BEGIN Given data
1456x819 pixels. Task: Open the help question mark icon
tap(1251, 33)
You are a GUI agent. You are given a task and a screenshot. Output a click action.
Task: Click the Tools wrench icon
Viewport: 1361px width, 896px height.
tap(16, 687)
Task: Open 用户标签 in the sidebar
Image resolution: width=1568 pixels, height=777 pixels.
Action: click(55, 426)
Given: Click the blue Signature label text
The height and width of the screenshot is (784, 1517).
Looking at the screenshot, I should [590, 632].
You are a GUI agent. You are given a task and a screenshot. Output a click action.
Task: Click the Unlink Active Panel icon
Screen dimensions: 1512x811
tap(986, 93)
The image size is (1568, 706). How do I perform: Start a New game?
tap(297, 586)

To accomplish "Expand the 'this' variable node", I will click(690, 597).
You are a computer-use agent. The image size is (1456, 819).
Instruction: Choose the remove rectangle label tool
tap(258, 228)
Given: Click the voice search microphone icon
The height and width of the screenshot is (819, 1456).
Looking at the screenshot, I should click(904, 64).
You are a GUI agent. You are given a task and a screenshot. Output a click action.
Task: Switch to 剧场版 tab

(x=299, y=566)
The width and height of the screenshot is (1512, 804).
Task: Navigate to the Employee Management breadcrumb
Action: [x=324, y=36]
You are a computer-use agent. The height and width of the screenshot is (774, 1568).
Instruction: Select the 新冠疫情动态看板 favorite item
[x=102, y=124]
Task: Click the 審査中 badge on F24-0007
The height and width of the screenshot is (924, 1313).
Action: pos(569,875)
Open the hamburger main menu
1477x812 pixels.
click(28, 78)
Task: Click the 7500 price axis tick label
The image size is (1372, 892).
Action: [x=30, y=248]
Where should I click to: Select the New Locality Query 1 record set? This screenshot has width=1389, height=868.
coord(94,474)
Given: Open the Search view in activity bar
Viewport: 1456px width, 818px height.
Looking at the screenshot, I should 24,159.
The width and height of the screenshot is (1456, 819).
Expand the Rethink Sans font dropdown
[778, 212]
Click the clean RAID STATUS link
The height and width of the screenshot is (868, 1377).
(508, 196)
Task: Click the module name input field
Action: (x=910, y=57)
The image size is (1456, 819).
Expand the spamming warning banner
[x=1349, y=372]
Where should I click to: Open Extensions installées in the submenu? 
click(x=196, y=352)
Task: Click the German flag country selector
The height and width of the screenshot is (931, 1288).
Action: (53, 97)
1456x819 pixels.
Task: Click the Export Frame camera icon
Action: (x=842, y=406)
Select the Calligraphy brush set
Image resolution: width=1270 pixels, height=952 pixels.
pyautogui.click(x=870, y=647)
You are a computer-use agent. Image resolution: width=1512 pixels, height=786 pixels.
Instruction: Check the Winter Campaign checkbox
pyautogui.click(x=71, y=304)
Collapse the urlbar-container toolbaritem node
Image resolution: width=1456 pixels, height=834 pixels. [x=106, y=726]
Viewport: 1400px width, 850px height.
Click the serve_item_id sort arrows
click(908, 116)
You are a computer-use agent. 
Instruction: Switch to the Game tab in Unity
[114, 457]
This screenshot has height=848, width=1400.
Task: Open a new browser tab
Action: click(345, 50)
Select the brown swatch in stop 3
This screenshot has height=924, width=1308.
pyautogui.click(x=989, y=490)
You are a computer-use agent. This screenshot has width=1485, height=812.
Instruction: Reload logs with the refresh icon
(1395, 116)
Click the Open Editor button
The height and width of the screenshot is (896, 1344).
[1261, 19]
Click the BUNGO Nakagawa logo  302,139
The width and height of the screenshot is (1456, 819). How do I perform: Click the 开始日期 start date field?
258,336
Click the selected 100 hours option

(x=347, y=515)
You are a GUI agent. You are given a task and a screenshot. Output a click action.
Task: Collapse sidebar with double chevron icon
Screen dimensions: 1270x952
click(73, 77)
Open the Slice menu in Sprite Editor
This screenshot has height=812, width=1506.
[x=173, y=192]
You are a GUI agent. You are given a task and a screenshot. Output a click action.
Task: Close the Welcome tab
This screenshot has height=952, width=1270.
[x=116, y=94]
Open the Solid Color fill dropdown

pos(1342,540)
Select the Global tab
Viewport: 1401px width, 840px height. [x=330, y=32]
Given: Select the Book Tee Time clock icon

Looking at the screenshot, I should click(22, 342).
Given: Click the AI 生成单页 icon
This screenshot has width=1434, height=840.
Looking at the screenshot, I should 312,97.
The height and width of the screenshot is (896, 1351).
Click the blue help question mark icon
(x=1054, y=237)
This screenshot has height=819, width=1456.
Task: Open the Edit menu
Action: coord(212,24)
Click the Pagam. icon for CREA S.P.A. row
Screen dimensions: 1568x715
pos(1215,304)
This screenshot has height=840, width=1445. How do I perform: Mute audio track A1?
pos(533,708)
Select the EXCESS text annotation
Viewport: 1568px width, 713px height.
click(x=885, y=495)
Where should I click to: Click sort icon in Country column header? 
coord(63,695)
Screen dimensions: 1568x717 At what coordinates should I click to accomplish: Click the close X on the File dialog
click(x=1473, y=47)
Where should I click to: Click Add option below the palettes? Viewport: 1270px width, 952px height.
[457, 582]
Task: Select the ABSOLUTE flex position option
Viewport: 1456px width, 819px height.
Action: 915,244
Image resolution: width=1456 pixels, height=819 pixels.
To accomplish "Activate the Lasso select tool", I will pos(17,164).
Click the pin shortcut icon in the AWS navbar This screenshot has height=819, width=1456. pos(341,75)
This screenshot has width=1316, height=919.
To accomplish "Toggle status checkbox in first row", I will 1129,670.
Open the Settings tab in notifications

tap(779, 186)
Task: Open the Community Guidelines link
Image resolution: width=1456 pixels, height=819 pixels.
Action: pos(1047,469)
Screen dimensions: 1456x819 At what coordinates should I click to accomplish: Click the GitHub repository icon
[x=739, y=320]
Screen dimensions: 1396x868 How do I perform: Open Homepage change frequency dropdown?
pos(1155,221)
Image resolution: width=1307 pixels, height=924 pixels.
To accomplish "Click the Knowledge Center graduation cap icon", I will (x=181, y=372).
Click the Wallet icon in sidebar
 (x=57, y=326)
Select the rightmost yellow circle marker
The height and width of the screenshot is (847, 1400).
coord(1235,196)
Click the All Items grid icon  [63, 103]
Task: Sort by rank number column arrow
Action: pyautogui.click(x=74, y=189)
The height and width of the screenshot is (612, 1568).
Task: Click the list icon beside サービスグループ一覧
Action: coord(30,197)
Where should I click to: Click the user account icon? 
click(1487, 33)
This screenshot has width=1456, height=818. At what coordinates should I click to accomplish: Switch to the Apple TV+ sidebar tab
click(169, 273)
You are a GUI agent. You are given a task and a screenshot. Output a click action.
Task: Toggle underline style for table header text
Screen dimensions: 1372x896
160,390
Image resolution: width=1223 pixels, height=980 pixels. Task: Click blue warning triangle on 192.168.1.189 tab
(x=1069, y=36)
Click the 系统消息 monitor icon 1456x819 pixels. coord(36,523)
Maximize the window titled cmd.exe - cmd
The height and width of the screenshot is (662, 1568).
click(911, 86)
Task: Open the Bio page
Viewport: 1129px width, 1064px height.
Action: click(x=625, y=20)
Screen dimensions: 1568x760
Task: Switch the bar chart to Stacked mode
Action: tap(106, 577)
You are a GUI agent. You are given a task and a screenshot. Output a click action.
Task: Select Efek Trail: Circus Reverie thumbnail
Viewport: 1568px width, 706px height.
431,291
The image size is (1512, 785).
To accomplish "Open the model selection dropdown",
END Given data
*What is expected*
Reproduce the data in its entirety. Keep every character unchanged.

*Result*
1456x819 pixels. Task: Open the help question mark icon
tap(1251, 33)
You are a GUI agent. You are given a task and a screenshot. Output a click action.
Task: Click the Tools wrench icon
Viewport: 1361px width, 896px height.
tap(16, 687)
Task: Open 用户标签 in the sidebar
Image resolution: width=1568 pixels, height=777 pixels.
Action: click(55, 426)
Given: Click the blue Signature label text
The height and width of the screenshot is (784, 1517).
Looking at the screenshot, I should [590, 632].
You are a GUI agent. You are given a task and a screenshot. Output a click action.
Task: Click the Unlink Active Panel icon
Screen dimensions: 1512x811
tap(986, 93)
The image size is (1568, 706). How do I perform: Start a New game?
tap(297, 586)

To accomplish "Expand the 'this' variable node", I will click(690, 597).
You are a computer-use agent. The image size is (1456, 819).
Instruction: Choose the remove rectangle label tool
tap(258, 228)
Given: Click the voice search microphone icon
The height and width of the screenshot is (819, 1456).
Looking at the screenshot, I should click(904, 64).
You are a GUI agent. You are given a task and a screenshot. Output a click action.
Task: Switch to 剧场版 tab

(x=299, y=566)
The width and height of the screenshot is (1512, 804).
Task: Navigate to the Employee Management breadcrumb
Action: [x=324, y=36]
You are a computer-use agent. The height and width of the screenshot is (774, 1568).
Instruction: Select the 新冠疫情动态看板 favorite item
[x=102, y=124]
Task: Click the 審査中 badge on F24-0007
The height and width of the screenshot is (924, 1313).
Action: pos(569,875)
Open the hamburger main menu
1477x812 pixels.
click(28, 78)
Task: Click the 7500 price axis tick label
The image size is (1372, 892).
Action: [x=30, y=248]
Where should I click to: Select the New Locality Query 1 record set? This screenshot has width=1389, height=868.
coord(94,474)
Given: Open the Search view in activity bar
Viewport: 1456px width, 818px height.
Looking at the screenshot, I should 24,159.
The width and height of the screenshot is (1456, 819).
Expand the Rethink Sans font dropdown
[778, 212]
Click the clean RAID STATUS link
The height and width of the screenshot is (868, 1377).
(508, 196)
Task: Click the module name input field
Action: (x=910, y=57)
The image size is (1456, 819).
Expand the spamming warning banner
[x=1349, y=372]
Where should I click to: Open Extensions installées in the submenu? 
click(x=196, y=352)
Task: Click the German flag country selector
The height and width of the screenshot is (931, 1288).
Action: (53, 97)
1456x819 pixels.
Task: Click the Export Frame camera icon
Action: (x=842, y=406)
Select the Calligraphy brush set
Image resolution: width=1270 pixels, height=952 pixels.
pyautogui.click(x=870, y=647)
You are a computer-use agent. Image resolution: width=1512 pixels, height=786 pixels.
Instruction: Check the Winter Campaign checkbox
pyautogui.click(x=71, y=304)
Collapse the urlbar-container toolbaritem node
Image resolution: width=1456 pixels, height=834 pixels. [x=106, y=726]
Viewport: 1400px width, 850px height.
Click the serve_item_id sort arrows
click(908, 116)
You are a computer-use agent. 
Instruction: Switch to the Game tab in Unity
[114, 457]
This screenshot has height=848, width=1400.
Task: Open a new browser tab
Action: click(345, 50)
Select the brown swatch in stop 3
This screenshot has height=924, width=1308.
pyautogui.click(x=989, y=490)
You are a computer-use agent. This screenshot has width=1485, height=812.
Instruction: Reload logs with the refresh icon
(1395, 116)
Click the Open Editor button
The height and width of the screenshot is (896, 1344).
[1261, 19]
Click the BUNGO Nakagawa logo  302,139
The width and height of the screenshot is (1456, 819). How do I perform: Click the 开始日期 start date field?
258,336
Click the selected 100 hours option

(x=347, y=515)
You are a GUI agent. You are given a task and a screenshot. Output a click action.
Task: Collapse sidebar with double chevron icon
Screen dimensions: 1270x952
click(73, 77)
Open the Slice menu in Sprite Editor
This screenshot has height=812, width=1506.
[x=173, y=192]
You are a GUI agent. You are given a task and a screenshot. Output a click action.
Task: Close the Welcome tab
This screenshot has height=952, width=1270.
[x=116, y=94]
Open the Solid Color fill dropdown

pos(1342,540)
Select the Global tab
Viewport: 1401px width, 840px height. [x=330, y=32]
Given: Select the Book Tee Time clock icon

Looking at the screenshot, I should click(22, 342).
Given: Click the AI 生成单页 icon
This screenshot has width=1434, height=840.
Looking at the screenshot, I should 312,97.
The height and width of the screenshot is (896, 1351).
Click the blue help question mark icon
(x=1054, y=237)
This screenshot has height=819, width=1456.
Task: Open the Edit menu
Action: coord(212,24)
Click the Pagam. icon for CREA S.P.A. row
Screen dimensions: 1568x715
pos(1215,304)
This screenshot has height=840, width=1445. How do I perform: Mute audio track A1?
pos(533,708)
Select the EXCESS text annotation
Viewport: 1568px width, 713px height.
click(x=885, y=495)
Where should I click to: Click sort icon in Country column header? 
coord(63,695)
Screen dimensions: 1568x717 At what coordinates should I click to accomplish: Click the close X on the File dialog
click(x=1473, y=47)
Where should I click to: Click Add option below the palettes? Viewport: 1270px width, 952px height.
[457, 582]
Task: Select the ABSOLUTE flex position option
Viewport: 1456px width, 819px height.
Action: 915,244
Image resolution: width=1456 pixels, height=819 pixels.
To accomplish "Activate the Lasso select tool", I will pos(17,164).
Click the pin shortcut icon in the AWS navbar This screenshot has height=819, width=1456. pos(341,75)
This screenshot has width=1316, height=919.
To accomplish "Toggle status checkbox in first row", I will 1129,670.
Open the Settings tab in notifications

tap(779, 186)
Task: Open the Community Guidelines link
Image resolution: width=1456 pixels, height=819 pixels.
Action: pos(1047,469)
Screen dimensions: 1456x819 At what coordinates should I click to accomplish: Click the GitHub repository icon
[x=739, y=320]
Screen dimensions: 1396x868 How do I perform: Open Homepage change frequency dropdown?
pos(1155,221)
Image resolution: width=1307 pixels, height=924 pixels.
To accomplish "Click the Knowledge Center graduation cap icon", I will (x=181, y=372).
Click the Wallet icon in sidebar
 (x=57, y=326)
Select the rightmost yellow circle marker
The height and width of the screenshot is (847, 1400).
coord(1235,196)
Click the All Items grid icon  [63, 103]
Task: Sort by rank number column arrow
Action: pyautogui.click(x=74, y=189)
The height and width of the screenshot is (612, 1568).
Task: Click the list icon beside サービスグループ一覧
Action: coord(30,197)
Where should I click to: Click the user account icon? 
click(1487, 33)
This screenshot has width=1456, height=818. At what coordinates should I click to accomplish: Switch to the Apple TV+ sidebar tab
click(169, 273)
You are a GUI agent. You are given a task and a screenshot. Output a click action.
Task: Toggle underline style for table header text
Screen dimensions: 1372x896
160,390
Image resolution: width=1223 pixels, height=980 pixels. Task: Click blue warning triangle on 192.168.1.189 tab
(x=1069, y=36)
Click the 系统消息 monitor icon 1456x819 pixels. coord(36,523)
Maximize the window titled cmd.exe - cmd
The height and width of the screenshot is (662, 1568).
click(911, 86)
Task: Open the Bio page
Viewport: 1129px width, 1064px height.
Action: click(x=625, y=20)
Screen dimensions: 1568x760
Task: Switch the bar chart to Stacked mode
Action: tap(106, 577)
You are a GUI agent. You are given a task and a screenshot. Output a click action.
Task: Select Efek Trail: Circus Reverie thumbnail
Viewport: 1568px width, 706px height.
431,291
The image size is (1512, 785).
To accomplish "Open the model selection dropdown",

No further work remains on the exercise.